Kinga Litkowiec - ,,Naomi" (recenzja przedpremierowa)

Czy historia od autorki bestsellerowych powieści mafijnych podbiła moje serce? Zapraszam Was na recenzję ,,Naomi".

Naomi książka

Naomi książka

,,Naomi"
Kinga Litkowiec

Wydawnictwo: Akurat
Data wydania: 14 kwietnia 2021
Gdy w ręce Naomi Lorenz przez przypadek trafia pewien przedmiot, musi zapłacić za czyjś błąd swoim życiem. Jednak Mateo zamiast wypełnić zlecenie, daruje jej życie i wtedy problemy się zaczynają. Oboje są zmuszeni ukrywać się przed członkami klanu, by nie stracili życia. Jedyną szansą jest pomoc Zachara - groźnego rosyjskiego mafioza, który w zamian chce dziewczyny. Czy Naomi odzyska wolność?

Kinga Litkowiec to polska autorka z Lubelszczyzny. Jest spełnioną mamą i żoną, która jest zakochana w książkach i muzyce. Zaczęła tworzyć w 2019 roku, a pisanie stało się jej największą pasją.

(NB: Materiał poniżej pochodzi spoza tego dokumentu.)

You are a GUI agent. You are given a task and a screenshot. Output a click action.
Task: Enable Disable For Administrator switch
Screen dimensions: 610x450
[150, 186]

Mówi się, że od nienawiści do miłości dzieli zawsze tylko krok i mam wrażenie, że w przypadku najnowszej powieści Kingi Litkowiec to powiedzenie ma szczególne znaczenie. O powieściach tej autorki słyszałam wiele skrajnych opinii, ale do tej pory sama nie miałam okazji sprawdzić jej prozy. Idealna okazja nadarzyła się, gdy zobaczyłam w zapowiedziach ,,Naomi" i jej okładkę. Już ona zwiastuje nam nieco mroczny charakter historii, która się za nią kryje. A to dopiero początek ...

Naomi miała być jego celem, ofiarą błędu, który ktoś popełnił. Jednak Matteo darował jej życie. Teraz oboje muszą uciekać i szukać schronienia. Zaczyna się gra, w której stawką jest ich życie i ... uczucia.

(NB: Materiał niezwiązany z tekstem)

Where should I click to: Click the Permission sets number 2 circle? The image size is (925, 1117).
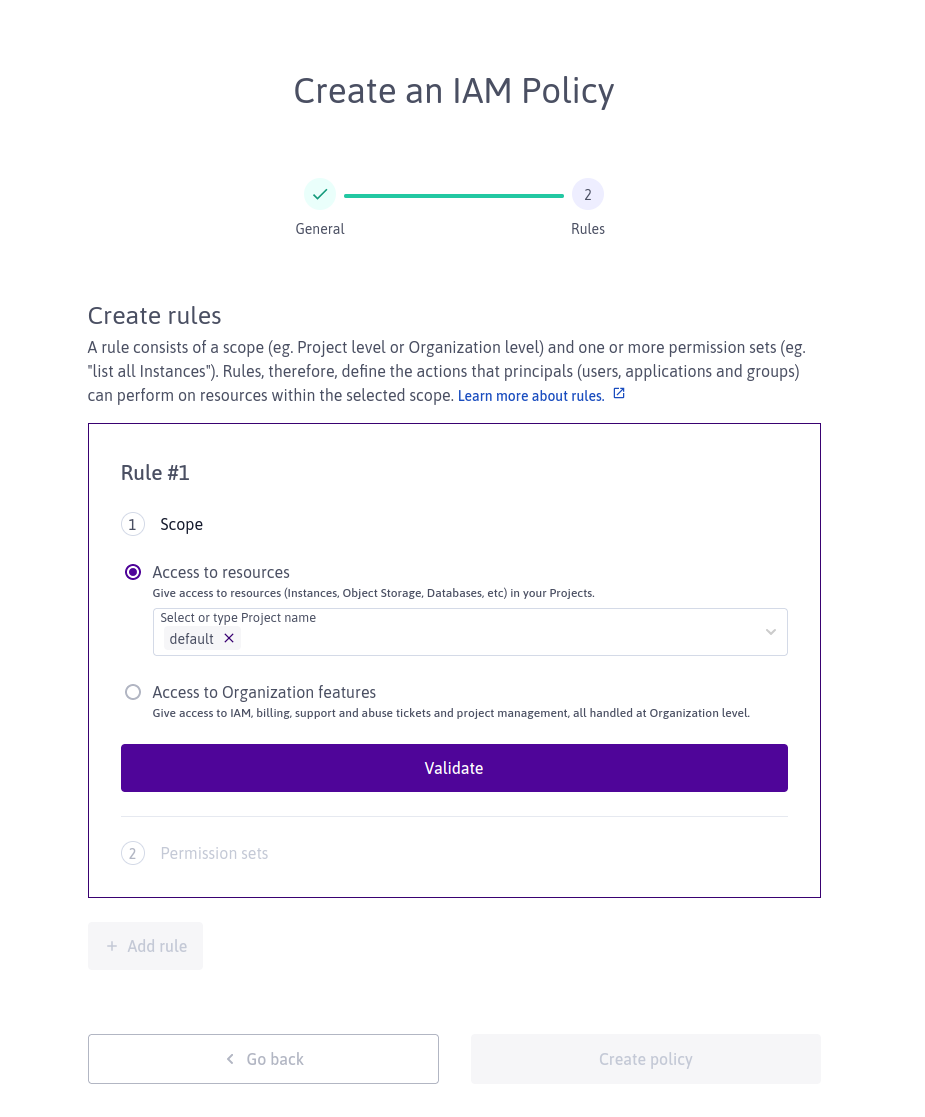coord(133,853)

Nie mam pojęcia, jak to jest, ale ostatnio chyba nie mam szczęścia do książek z motywem trójkąta i w przypadku tej powieści również nie ma wyjątku. Gdy tylko przeczytałam opis tej historii, wiedziałam, że tak naprawdę żaden z bohaterów tej powieści nie będzie oczywisty. Cała książka skupia się tak naprawdę na trójce bohaterów, czyli Naomi, Mateo i Zacharem. Naomi to dwudziestojednoletnia dziewczyna, która zostaje przypadkowo uwikłana w sytuację, z której nie ma wyjścia. Zostaje na nią wydany wyrok śmierci, a wykonać ma go Mateo - płatny zabójca, który do tej pory zawsze wykonywał swoje zlecenia. Jak się możecie domyślić, Mateo tym razem robi wyjątek, a oboje muszą szukać schronienia u Zachara - rosyjskiego mafioza, który również widzi w Naomi coś więcej i chce ją przy sobie zatrzymać. I tu właśnie zaczyna się problem z bohaterami. Naomi z jednej strony mnie irytowała, ale z drugiej podziwiałam ją. W niektórych momentach zachowywała się jak mała, rozwydrzona dziewczynka, która nie wie, czego chce; jednak były takie chwile, gdy podziwiałam w niej odwagę i to, że umiała się poświęcić dla sprawy, nie była wyniosła. Nie do końca podobało mi się w niej to, że wcale nie miała instynktu samozachowawczego. Raz nie chciała z Mateo mieć nic wspólnego, a później z nim spała. Mateo z kolei to płatny zabójca, ale jak możecie się domyślać, nie jest to postać jednowymiarowa.. Ma wiele na sumieniu, ale coś sprawiło, że nie mógł zabić niewinnej dziewczyny, która stała się ofiarą przypadku. To daje podstawę do tego, by uznać, że Mateo tak naprawdę wie, co jest ważne w życiu i wcale nie jest tak złym człowiekiem, na co wskazuje jego profesja. I mamy jeszcze Zachara, który tak naprawdę przez większą część tej powieści jest postacią zagadkową, po której nie wiemy, czego się spodziewać, ale w moim odczuciu bardzo pozytywną. W powieści występuje również Theo, czyli przyjaciel Mateo, który nie jest przyjaźnie nastawiony do Naomi i to tak naprawdę tajemnica z nim związana napędza akcję. 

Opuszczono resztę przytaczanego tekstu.